Where is great to ski?
Le Savoy (For Infants)
Les Planards (For Beginners & Families)
La Vormaine (For Freestyle Beginners)
Les Houches (For Intermediates)
Grands Montets (For Advanced)
Brévent/Flégère (For Thrill-Seekers)
Vallée Blanche (For Offpiste Experts)
Where is great to visit?
Musee des Cristaux (Crystal Museum)
Exhibiting an impressive collection of crystals, mostly from Chamonix, but also from the rest of the Alps and worldwide. Created and maintained through a partnership between the city council and the local Mineralogical club, it is both very aesthetic and scientific, displaying pedagogical posters. Found just behind the Maison de la Montagne and the church.
Lac du Brévent
Lac du Brévent is a lake in the municipality of Chamonix, Haute-Savoie, France. It is located below the Le Brévent peak, at an elevation of approx. 2125 m.

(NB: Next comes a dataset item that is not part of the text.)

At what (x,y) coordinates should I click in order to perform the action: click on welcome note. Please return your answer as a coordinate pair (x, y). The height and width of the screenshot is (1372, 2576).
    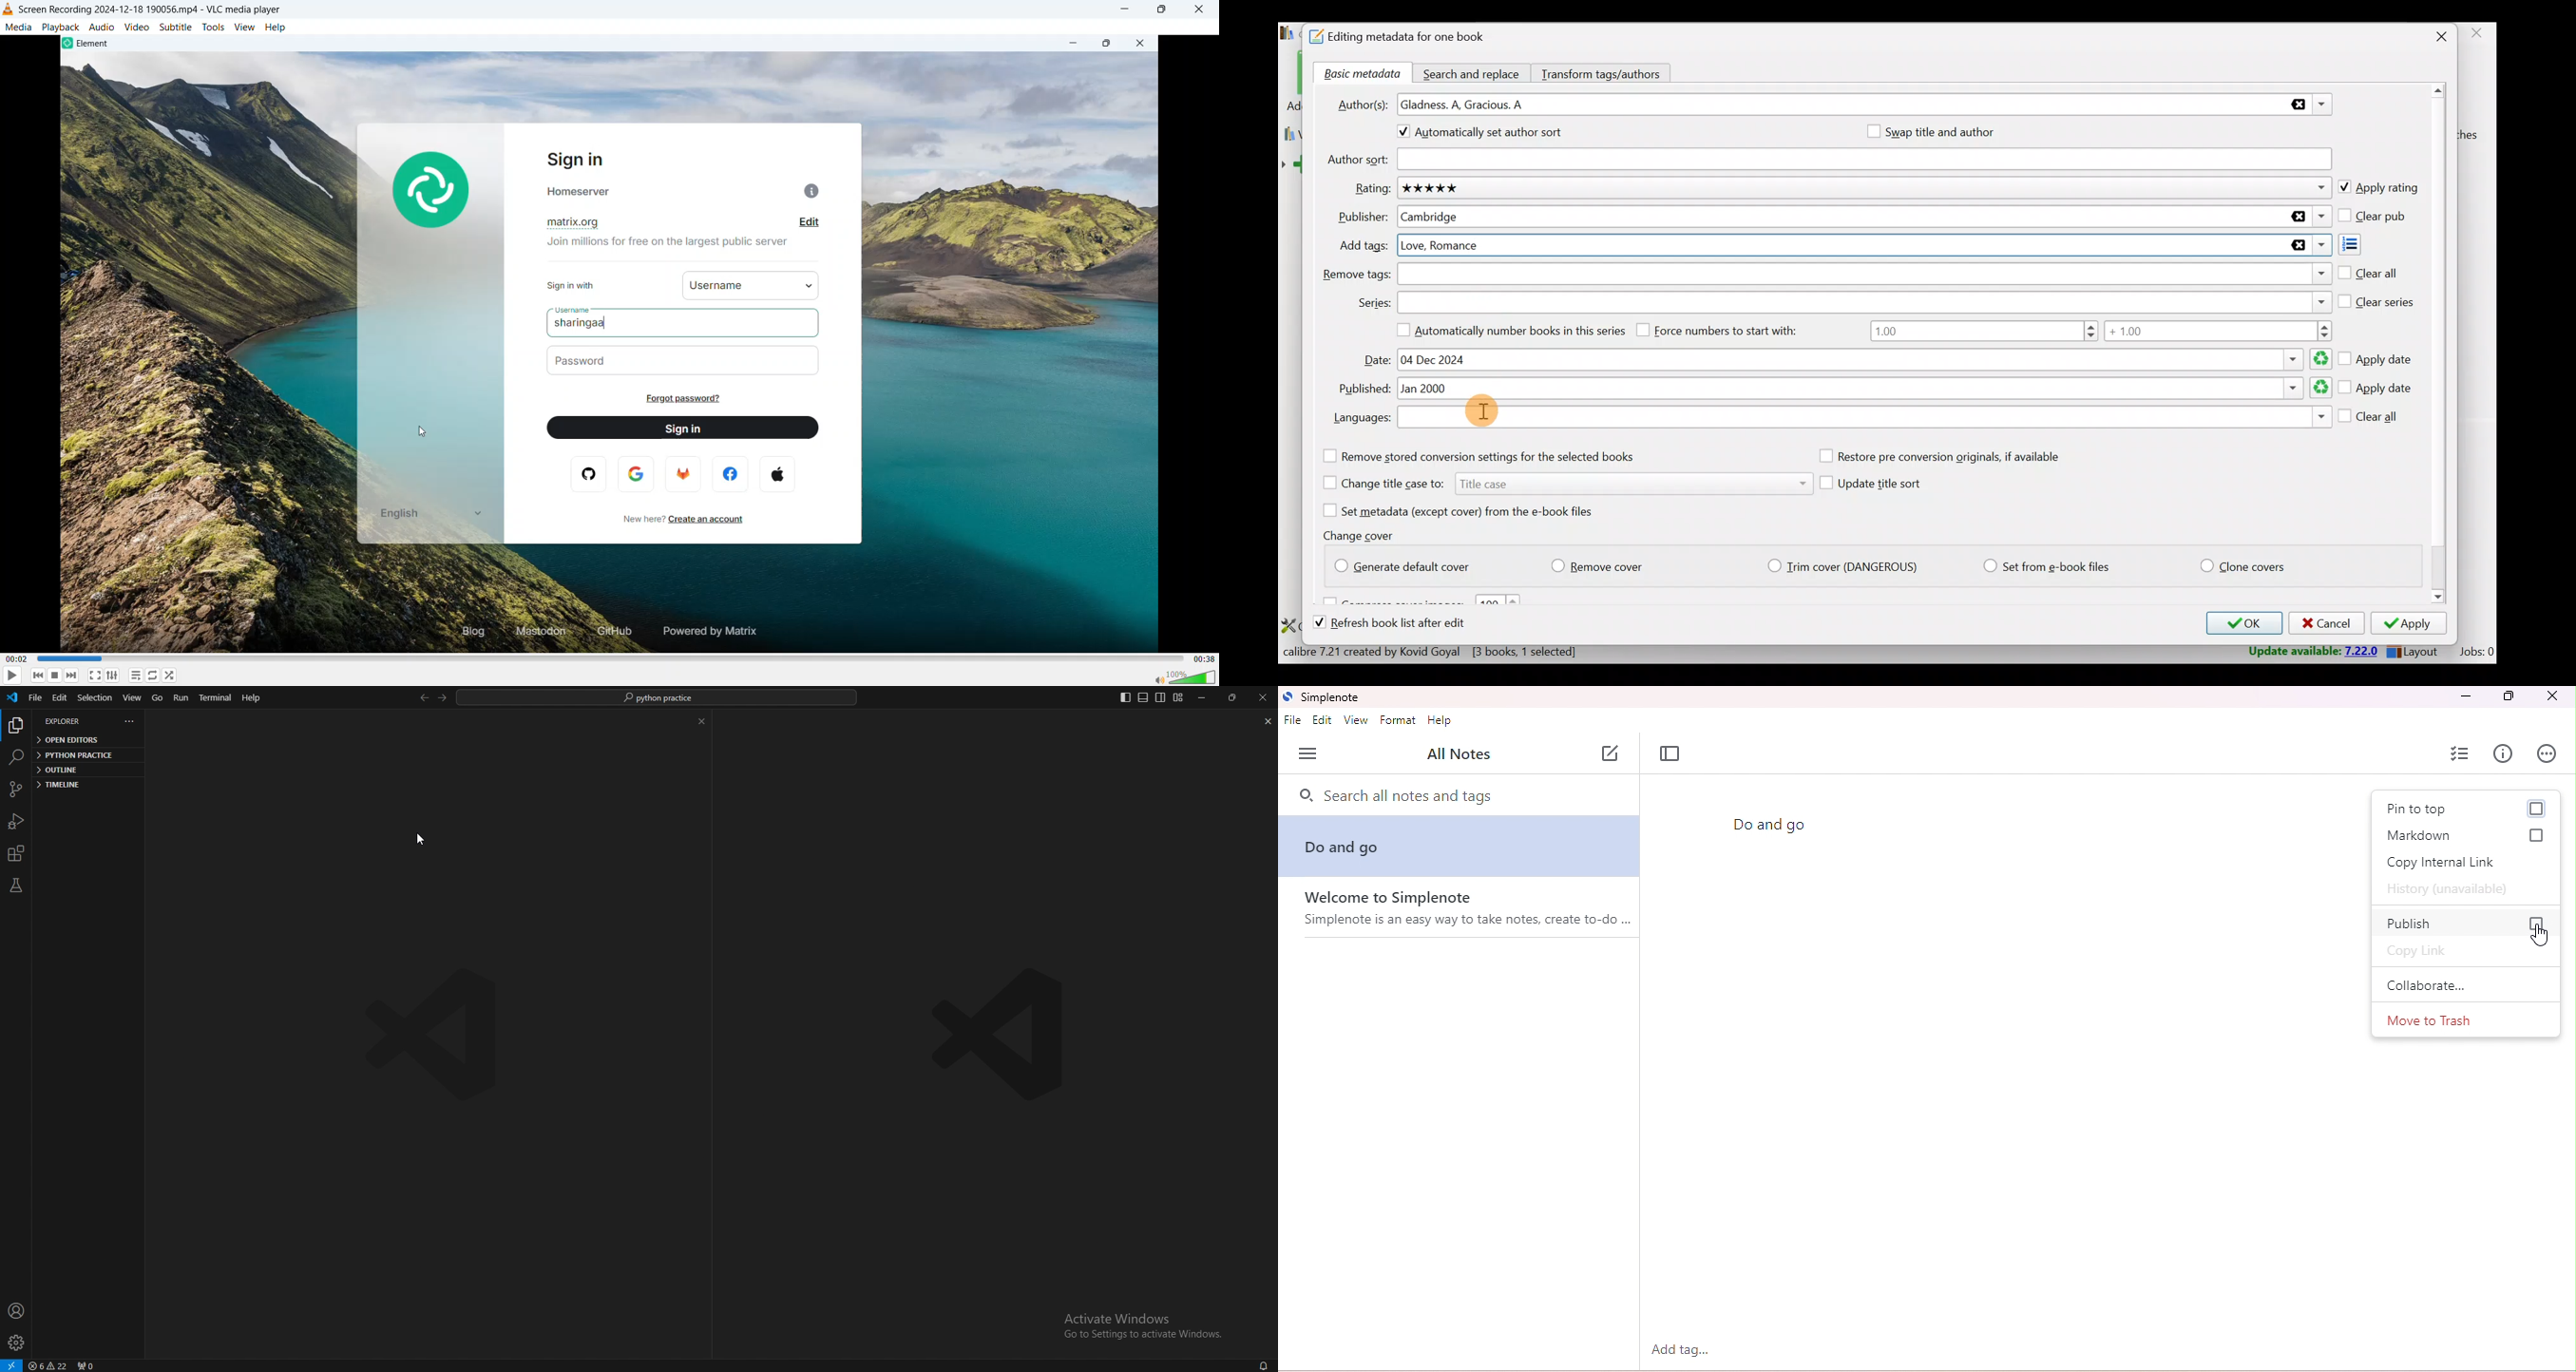
    Looking at the image, I should click on (1464, 909).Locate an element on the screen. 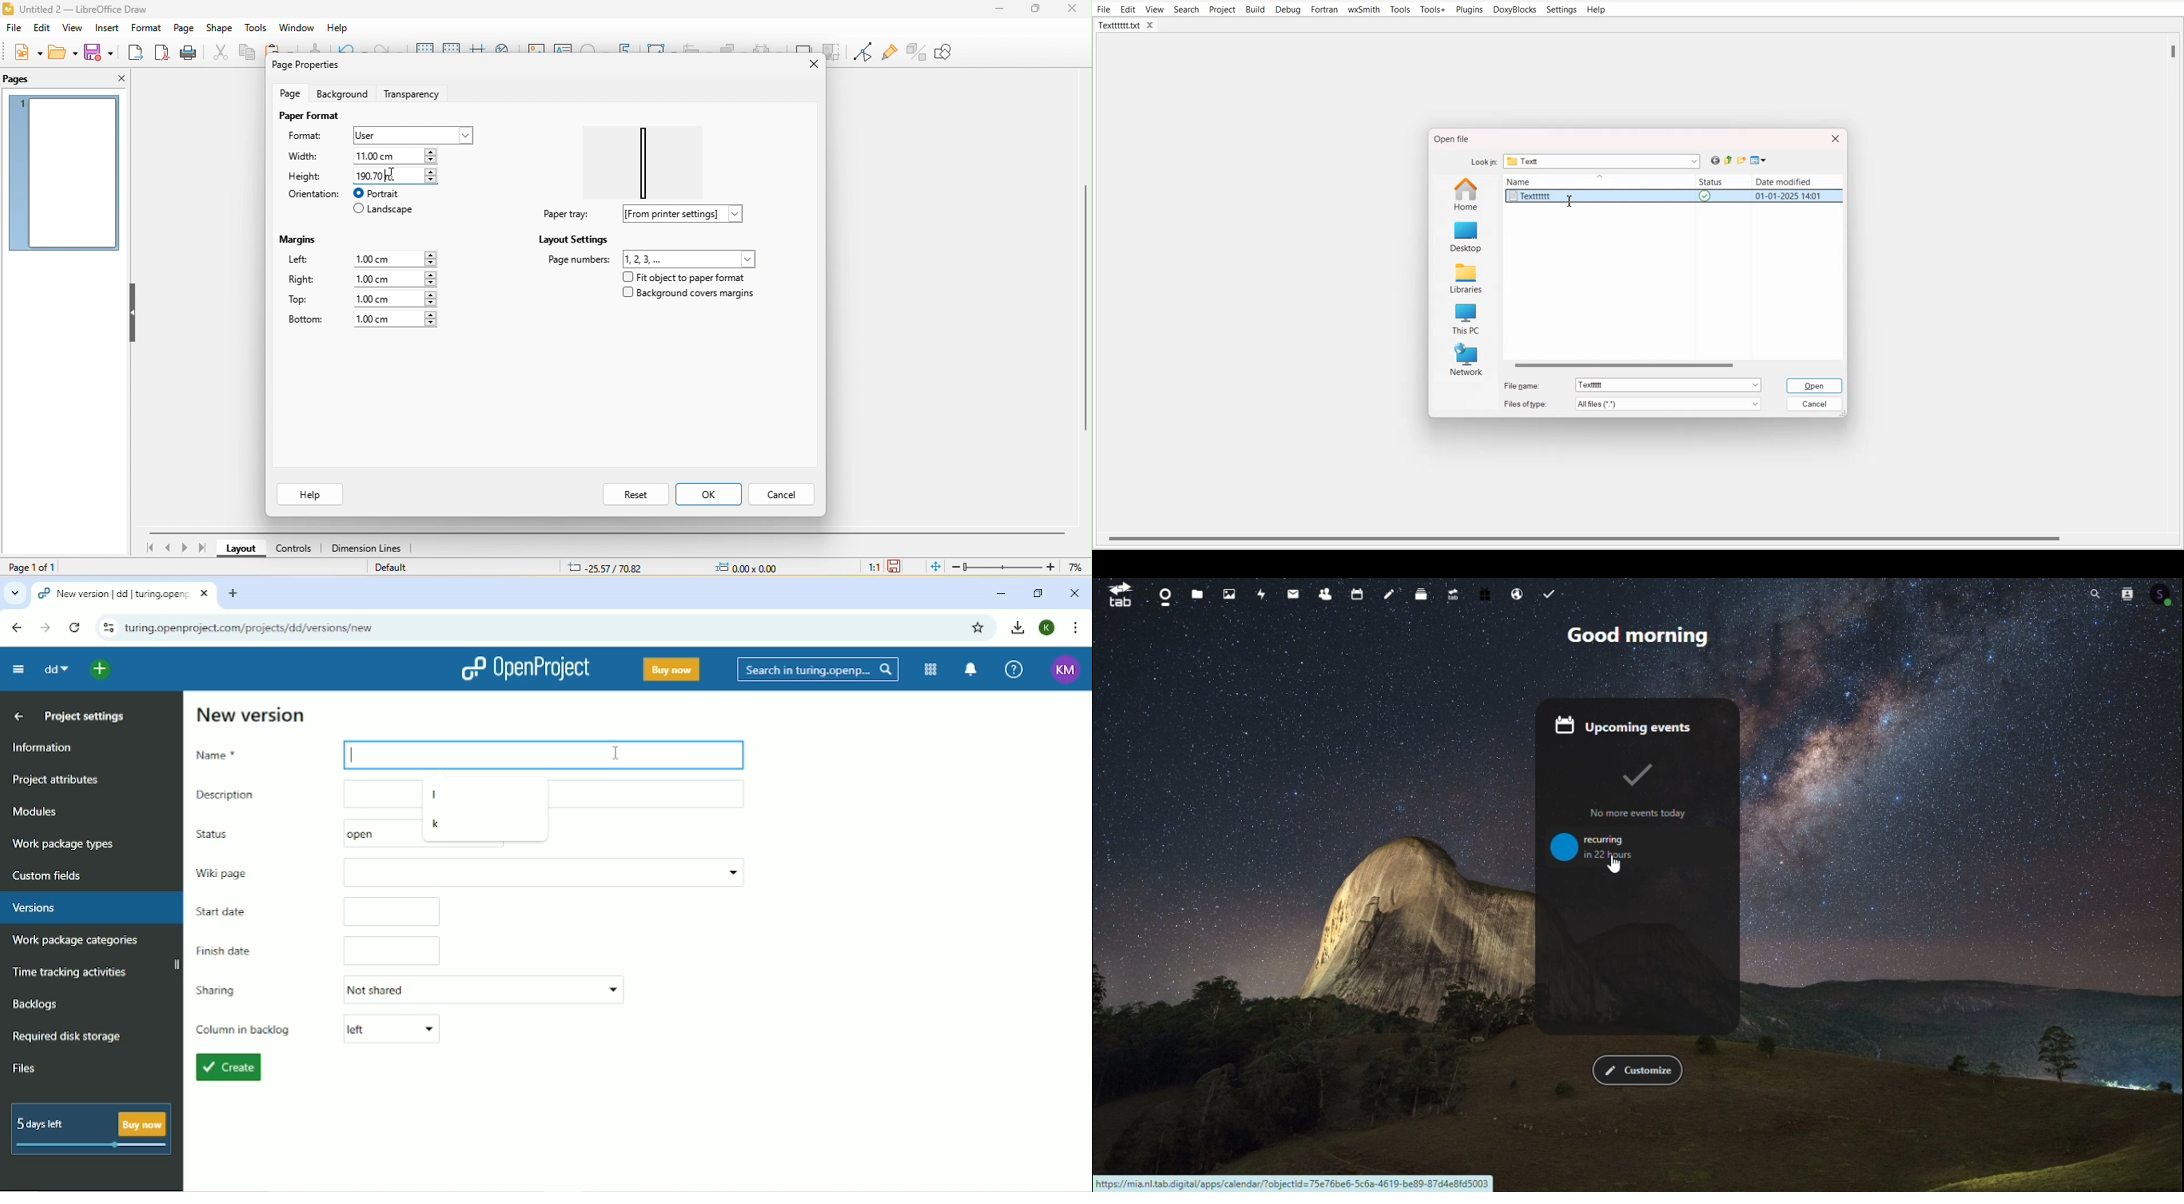 The image size is (2184, 1204). user is located at coordinates (411, 135). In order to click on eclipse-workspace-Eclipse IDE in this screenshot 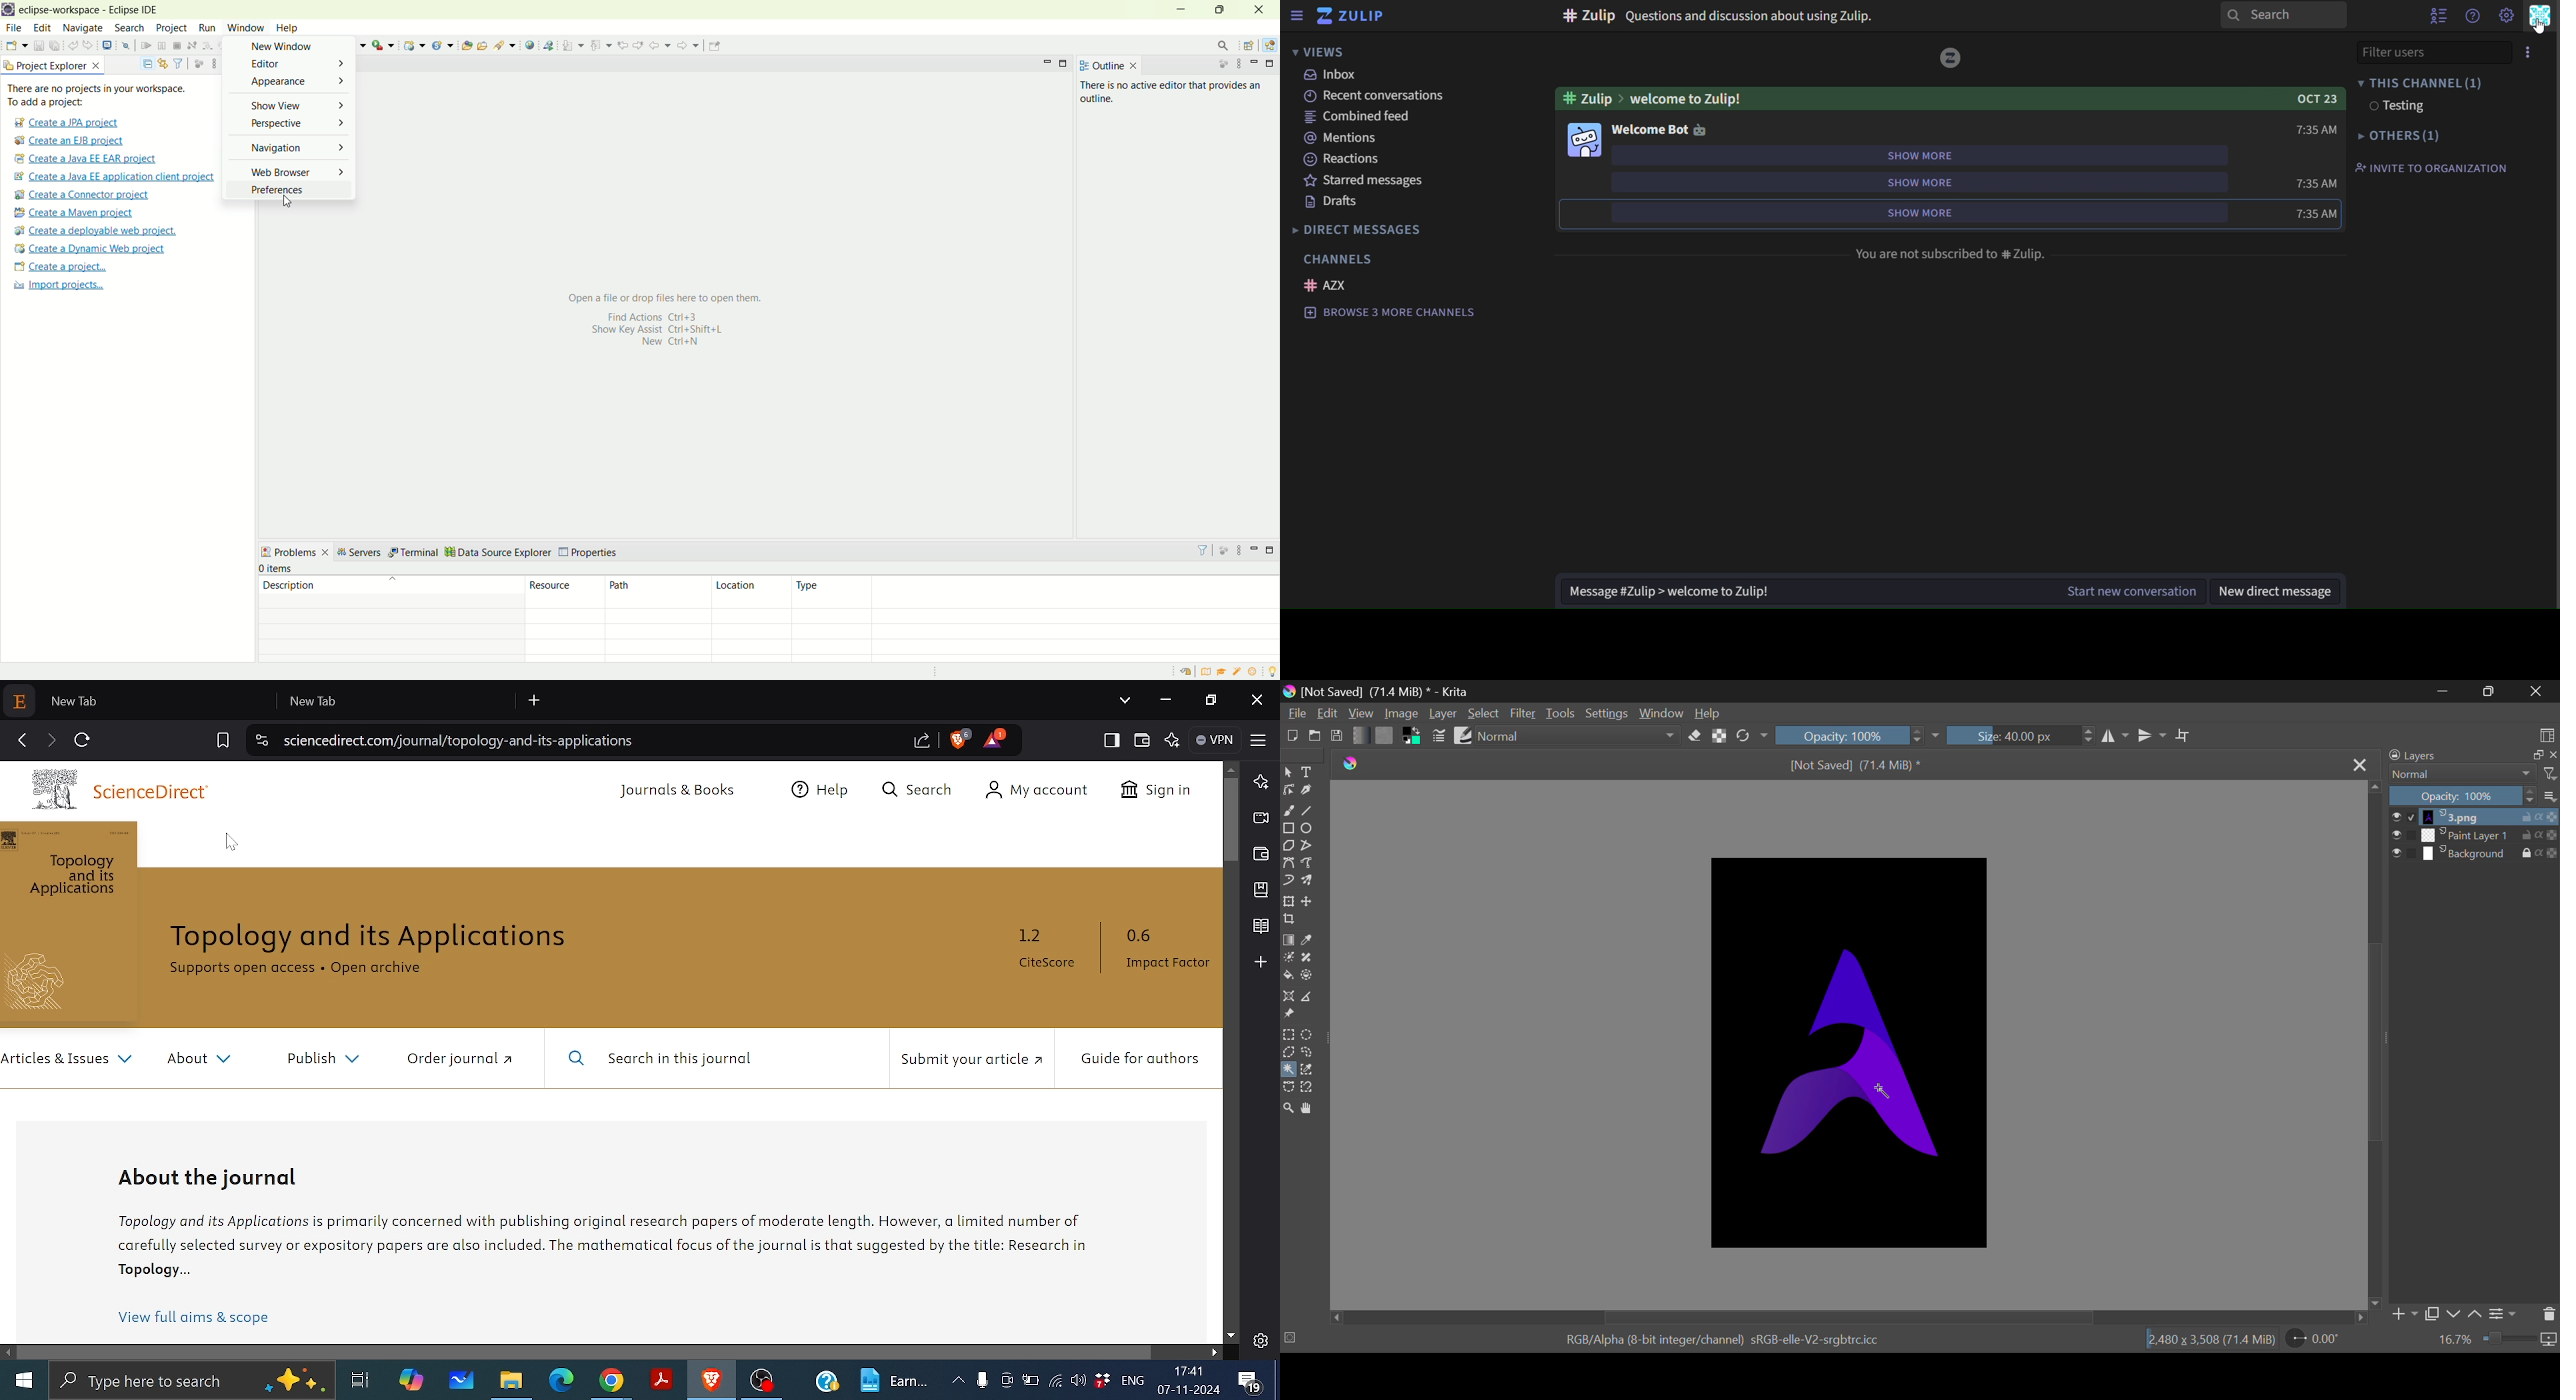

Impressively scenic ski journey across the Argentiere Glacier with some of the Alpine Giants North Faces looming above. The tour is pleasant and fairly straightforward but is entirely glacial and, in good conditions, can be combined with an exciting traversing descent from the Grand Monets top ski station.
What else should I know about Chamonix?
The French culture is one of the most notable cultures in the world; known for its romance, the beautiful language, the incredible food and the French attitude. Chamonix in some ways encompasses the classic culture of the French with Gallic history. But its location in the Alps adds the outdoor and mountain spirit to the culture here. People are very active outdoors, skiing, walking, biking and more. There is a strong sense of community and they hold onto a slower pace of life. The Alps in this region add a mountain spirit to its culture.
There is a large sense of pride in Chamonix. The locals are very proud of the beauty of their home’s surroundings, having been an Olympic city, and remaining a top world tourist destination. They should be happy to help you with your endeavours in Chamonix make your stay all the more charming!